Give the lines from the line with "35.pdf (330, 861)" to the line with "Validation de la commande (79, 1958)", both included, as a JSON list of strings with one string per line and blank lines left out.

___ Dataset rows ___

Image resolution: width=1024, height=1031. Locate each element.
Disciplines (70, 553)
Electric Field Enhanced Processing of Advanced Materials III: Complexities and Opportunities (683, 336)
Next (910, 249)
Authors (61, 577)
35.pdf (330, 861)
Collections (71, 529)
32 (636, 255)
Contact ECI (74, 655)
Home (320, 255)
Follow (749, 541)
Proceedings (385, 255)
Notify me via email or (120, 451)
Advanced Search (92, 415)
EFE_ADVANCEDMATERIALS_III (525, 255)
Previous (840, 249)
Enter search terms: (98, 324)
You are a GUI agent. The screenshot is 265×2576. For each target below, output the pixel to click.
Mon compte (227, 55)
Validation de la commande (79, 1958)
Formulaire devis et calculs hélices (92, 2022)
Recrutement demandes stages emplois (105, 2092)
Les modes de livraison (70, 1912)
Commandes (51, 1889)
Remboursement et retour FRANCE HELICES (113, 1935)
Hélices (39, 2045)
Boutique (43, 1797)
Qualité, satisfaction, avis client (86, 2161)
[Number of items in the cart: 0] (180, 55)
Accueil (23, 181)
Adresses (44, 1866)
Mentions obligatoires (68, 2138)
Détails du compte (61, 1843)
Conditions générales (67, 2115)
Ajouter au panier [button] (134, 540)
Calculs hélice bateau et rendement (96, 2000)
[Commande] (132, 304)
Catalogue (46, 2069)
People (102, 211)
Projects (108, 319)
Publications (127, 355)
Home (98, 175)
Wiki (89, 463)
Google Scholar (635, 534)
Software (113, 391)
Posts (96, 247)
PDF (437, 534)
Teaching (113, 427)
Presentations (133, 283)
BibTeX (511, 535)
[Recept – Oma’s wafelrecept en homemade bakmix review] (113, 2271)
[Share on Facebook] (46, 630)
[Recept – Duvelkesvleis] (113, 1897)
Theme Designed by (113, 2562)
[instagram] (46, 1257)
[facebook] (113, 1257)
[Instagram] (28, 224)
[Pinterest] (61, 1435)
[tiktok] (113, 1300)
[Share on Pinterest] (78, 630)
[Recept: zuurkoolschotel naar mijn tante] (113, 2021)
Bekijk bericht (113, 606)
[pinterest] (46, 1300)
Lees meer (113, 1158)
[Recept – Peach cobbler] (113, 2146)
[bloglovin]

___

• Task answer
[
  "35.pdf (330, 861)",
  "Collections (71, 529)",
  "32 (636, 255)",
  "Contact ECI (74, 655)",
  "Home (320, 255)",
  "Follow (749, 541)",
  "Proceedings (385, 255)",
  "Notify me via email or (120, 451)",
  "Advanced Search (92, 415)",
  "EFE_ADVANCEDMATERIALS_III (525, 255)",
  "Previous (840, 249)",
  "Enter search terms: (98, 324)",
  "You are a GUI agent. The screenshot is 265×2576. For each target below, output the pixel to click.",
  "Mon compte (227, 55)",
  "Validation de la commande (79, 1958)"
]